«Nessun Comune è stato escluso per scelta politica o territoriale». È netta la replica della Regione Puglia alle accuse sollevate dal centrodestra riguardo alla distribuzione dei fondi contro l’erosione costiera. La pietra dello scandalo era l’assenza di comuni salentini tra i beneficiari dei circa 16 milioni di euro messi a bando per salvare le spiagge.
La sezione Demanio ha chiarito oggi che la selezione è stata puramente tecnica: su 17 partecipanti, hanno vinto i progetti più pronti e coerenti con i criteri Ue (livello di rischio e cantierabilità immediata). La graduatoria si è spaccata in tre fasce:
- I Vincitori: Si aggiudicano i 15,9 milioni disponibili Rodi Garganico e Zapponeta (Foggia), Massafra (Taranto) e Ostuni (Brindisi).
- Gli “Ammessi con riserva” (Il caso Salento): I progetti di Ugento, Lecce e Melendugno hanno superato l’esame tecnico (erano validi), ma sono rimasti fuori perché i soldi erano finiti.
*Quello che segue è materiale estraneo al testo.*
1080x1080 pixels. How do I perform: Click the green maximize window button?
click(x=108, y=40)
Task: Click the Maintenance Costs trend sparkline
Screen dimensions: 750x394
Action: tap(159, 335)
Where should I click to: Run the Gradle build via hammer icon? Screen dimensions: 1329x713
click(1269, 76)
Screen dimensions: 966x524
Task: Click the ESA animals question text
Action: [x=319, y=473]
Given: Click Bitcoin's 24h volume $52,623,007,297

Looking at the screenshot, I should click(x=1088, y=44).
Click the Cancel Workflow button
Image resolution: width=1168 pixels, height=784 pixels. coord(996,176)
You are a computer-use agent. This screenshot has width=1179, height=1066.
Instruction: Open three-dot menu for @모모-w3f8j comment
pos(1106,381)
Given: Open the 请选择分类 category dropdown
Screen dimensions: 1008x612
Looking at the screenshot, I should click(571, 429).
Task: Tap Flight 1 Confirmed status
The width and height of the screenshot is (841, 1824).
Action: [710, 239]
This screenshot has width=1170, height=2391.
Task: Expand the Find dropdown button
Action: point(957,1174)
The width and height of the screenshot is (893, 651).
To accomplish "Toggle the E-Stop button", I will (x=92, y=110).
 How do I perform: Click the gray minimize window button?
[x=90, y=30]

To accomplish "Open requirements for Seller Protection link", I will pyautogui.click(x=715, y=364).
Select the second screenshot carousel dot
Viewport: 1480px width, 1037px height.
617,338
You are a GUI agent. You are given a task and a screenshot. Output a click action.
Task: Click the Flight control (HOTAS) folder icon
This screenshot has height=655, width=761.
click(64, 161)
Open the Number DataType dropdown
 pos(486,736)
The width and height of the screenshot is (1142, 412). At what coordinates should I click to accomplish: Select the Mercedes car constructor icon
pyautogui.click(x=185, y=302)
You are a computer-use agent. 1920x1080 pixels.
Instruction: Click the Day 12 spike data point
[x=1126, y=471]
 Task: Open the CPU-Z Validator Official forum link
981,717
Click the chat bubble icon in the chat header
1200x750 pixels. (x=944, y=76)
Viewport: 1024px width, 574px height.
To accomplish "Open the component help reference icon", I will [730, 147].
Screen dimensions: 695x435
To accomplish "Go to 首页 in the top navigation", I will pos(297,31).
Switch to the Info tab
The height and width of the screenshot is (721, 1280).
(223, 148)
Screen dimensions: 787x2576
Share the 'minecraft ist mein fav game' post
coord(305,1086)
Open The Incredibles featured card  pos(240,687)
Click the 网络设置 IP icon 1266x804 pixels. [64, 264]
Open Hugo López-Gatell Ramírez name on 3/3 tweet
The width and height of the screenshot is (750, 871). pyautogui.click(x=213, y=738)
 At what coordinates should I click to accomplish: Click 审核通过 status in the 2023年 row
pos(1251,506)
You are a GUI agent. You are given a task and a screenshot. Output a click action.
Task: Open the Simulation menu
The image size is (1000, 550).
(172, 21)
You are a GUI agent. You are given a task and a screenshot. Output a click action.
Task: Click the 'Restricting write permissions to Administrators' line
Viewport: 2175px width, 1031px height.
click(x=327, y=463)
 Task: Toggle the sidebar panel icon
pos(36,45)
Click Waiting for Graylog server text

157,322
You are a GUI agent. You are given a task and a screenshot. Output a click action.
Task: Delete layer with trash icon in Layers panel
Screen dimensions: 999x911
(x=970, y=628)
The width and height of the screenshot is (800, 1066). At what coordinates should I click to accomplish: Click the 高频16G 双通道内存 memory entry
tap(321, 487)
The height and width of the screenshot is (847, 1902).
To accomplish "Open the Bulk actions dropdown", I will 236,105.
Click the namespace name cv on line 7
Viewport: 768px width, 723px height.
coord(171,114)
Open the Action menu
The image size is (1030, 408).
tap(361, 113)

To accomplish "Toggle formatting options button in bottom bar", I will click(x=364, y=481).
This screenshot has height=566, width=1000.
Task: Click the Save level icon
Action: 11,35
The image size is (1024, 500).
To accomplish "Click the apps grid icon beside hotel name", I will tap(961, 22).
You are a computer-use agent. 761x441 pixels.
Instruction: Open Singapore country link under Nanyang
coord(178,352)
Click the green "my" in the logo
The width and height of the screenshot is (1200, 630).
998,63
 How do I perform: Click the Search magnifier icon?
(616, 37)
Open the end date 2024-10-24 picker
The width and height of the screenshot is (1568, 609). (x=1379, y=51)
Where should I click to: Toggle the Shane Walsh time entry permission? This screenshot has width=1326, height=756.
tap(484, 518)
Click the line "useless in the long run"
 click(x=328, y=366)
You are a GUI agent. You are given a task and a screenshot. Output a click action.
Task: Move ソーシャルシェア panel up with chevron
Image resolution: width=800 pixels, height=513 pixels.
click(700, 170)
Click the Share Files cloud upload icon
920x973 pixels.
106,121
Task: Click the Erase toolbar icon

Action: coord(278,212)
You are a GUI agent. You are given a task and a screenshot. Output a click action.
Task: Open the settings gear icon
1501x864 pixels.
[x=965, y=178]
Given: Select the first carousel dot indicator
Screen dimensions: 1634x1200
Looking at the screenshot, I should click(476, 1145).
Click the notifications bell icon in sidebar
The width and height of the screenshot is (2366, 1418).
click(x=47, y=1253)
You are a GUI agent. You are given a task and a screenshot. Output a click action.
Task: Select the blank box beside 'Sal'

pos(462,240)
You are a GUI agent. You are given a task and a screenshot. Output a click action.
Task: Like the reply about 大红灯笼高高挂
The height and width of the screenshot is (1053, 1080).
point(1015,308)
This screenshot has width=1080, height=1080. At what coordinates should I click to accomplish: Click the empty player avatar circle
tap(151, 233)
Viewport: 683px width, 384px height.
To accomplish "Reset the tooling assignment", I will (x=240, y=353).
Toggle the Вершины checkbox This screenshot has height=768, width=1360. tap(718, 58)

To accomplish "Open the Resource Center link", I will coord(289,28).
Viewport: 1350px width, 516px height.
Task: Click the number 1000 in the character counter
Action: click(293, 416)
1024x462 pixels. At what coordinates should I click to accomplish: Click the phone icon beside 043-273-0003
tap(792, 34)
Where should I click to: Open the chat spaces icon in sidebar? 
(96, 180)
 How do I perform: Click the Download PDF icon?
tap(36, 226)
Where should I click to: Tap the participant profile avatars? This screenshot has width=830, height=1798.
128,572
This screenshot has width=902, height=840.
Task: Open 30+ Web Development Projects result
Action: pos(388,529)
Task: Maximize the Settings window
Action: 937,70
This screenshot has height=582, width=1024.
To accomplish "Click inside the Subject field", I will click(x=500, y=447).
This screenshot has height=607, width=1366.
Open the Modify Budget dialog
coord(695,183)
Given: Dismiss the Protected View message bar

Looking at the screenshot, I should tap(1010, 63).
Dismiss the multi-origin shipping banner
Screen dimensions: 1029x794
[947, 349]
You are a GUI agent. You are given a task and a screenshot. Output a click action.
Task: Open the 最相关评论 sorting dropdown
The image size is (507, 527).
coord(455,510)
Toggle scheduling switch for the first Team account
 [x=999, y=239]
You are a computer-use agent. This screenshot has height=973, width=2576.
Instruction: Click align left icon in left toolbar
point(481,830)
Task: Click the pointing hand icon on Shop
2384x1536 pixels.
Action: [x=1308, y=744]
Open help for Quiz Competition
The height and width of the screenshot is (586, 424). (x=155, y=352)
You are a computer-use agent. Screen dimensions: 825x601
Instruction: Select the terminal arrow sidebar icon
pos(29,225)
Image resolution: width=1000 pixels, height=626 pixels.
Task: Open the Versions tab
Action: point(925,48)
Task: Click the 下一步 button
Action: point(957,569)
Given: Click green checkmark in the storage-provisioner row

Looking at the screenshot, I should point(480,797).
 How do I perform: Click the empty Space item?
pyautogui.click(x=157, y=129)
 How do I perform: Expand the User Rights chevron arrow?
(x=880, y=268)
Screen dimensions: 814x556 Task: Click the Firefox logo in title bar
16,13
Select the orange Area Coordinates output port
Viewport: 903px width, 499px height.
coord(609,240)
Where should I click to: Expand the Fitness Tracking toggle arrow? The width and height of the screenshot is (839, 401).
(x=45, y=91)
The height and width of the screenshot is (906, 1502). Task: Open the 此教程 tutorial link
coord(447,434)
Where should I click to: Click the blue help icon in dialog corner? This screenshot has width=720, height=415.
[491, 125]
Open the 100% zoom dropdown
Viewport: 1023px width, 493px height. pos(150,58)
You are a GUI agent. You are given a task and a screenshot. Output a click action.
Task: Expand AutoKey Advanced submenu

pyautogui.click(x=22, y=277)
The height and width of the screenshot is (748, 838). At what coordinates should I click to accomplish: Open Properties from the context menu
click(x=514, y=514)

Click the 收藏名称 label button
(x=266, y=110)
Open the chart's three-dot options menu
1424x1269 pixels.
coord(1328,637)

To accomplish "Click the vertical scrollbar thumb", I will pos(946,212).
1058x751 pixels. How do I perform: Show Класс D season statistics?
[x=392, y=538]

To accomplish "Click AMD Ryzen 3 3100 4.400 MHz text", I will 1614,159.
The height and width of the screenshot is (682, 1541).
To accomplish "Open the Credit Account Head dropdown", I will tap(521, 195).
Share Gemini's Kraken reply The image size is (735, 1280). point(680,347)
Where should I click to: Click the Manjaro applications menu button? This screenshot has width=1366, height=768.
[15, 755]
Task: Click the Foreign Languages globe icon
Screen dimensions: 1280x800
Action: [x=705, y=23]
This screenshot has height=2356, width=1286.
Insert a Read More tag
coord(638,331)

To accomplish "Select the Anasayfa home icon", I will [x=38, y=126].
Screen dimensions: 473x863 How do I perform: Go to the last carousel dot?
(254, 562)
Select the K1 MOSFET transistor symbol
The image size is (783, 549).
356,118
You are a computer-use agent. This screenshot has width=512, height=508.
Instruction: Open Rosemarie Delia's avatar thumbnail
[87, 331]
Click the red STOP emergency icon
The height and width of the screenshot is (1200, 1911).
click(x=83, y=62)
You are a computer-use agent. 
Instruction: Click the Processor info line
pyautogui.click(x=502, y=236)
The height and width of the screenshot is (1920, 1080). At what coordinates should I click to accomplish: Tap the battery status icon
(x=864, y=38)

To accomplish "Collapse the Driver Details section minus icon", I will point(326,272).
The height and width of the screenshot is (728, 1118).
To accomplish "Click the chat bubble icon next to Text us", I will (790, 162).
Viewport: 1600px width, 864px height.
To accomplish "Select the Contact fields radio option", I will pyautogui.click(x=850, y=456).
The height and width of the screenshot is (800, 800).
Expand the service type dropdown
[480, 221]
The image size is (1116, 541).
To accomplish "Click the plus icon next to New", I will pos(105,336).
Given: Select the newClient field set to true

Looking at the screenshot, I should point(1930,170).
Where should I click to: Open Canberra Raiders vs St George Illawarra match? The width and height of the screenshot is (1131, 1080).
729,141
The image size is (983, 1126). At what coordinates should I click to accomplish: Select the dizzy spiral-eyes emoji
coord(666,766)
Per Ugento (primo degli esclusi con un progetto da 4,1 milioni) si apre uno spiraglio: potrà procedere con il cofinanziamento comunale o attendere un eventuale scorrimento della graduatoria se arriveranno nuovi fondi.
- I Bocciati: Non hanno superato i requisiti tecnici, invece, i progetti di Cagnano Varano, Lesina, Monopoli, Fasano, San Pietro Vernotico, Torchiarolo, Squinzano, Trepuzzi, Vernole e Torricella.